There is a distinct lack of articles on the internet to explain why we don't achieve the desired performance from NPUs, after model deployment. There are either research papers, or marketing fluff.
This document serves as a middle ground, and explains the hardware underneath in a simplified way, to help diagnose bottlenecks faced during model inference on edge hardware.
Most graph fragmentation problems are caused by small set of well defined hardware constraints, and can be avoided or bypassed.
Hence, we will focus on the categories of operation the silicon refuses, why, and where in our model-export pipeline those refusals originates.
An NPU is a chip block designed to run neural network math, mostly matrix multiplies and a small set of element-wise ops, at a very high arithmetic/watt rate but at the cost of losing generality. Unlike a CPU or GPU, which fetch and decode instructions every cycle, an NPU is configured once per subgraph. A specialized compiler emits a binary that wires the chip’s compute blocks (matrix unit, vector unit, on-chip SRAM, DMA engines) into a fixed dataflow for your specific computation, and then the data streams through it with almost no per-cycle control overhead. The cost this efficiency. as stated earlier, is that anything outside the supported set falls off a cliff.
The architectural family is well described in the recent paper Scaling LLM Test-Time Compute with Mobile NPU on Smartphones (Hao et al., EuroSys ‘26), which calls out the standard pattern:

Qualcomm Hexagon will be used repeatedly as the concrete example in this document (it’s the most widely deployed mobile NPU and has the most accessible SDK).
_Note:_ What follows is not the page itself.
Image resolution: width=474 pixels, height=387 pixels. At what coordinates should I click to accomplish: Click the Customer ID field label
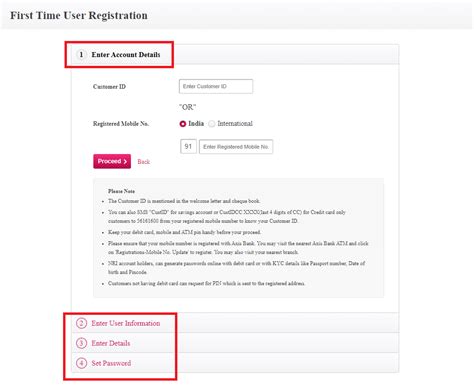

Refer to Figure 3 of the paper linked above
We first need a working picture of what happens when we hand a model to an NPU.
When we point a tool like QAIRT (for Qualcomm), Vitis AI (for AMD XDNA), or CoreML’s compiler at our model, it doesn’t produce a stream of instructions in the CPU/GPU sense, rather it produces a configuration binary, which is a description of how to wire the chip’s compute blocks together for any specific computation. This is the single most important conceptual difference from a GPU compiler.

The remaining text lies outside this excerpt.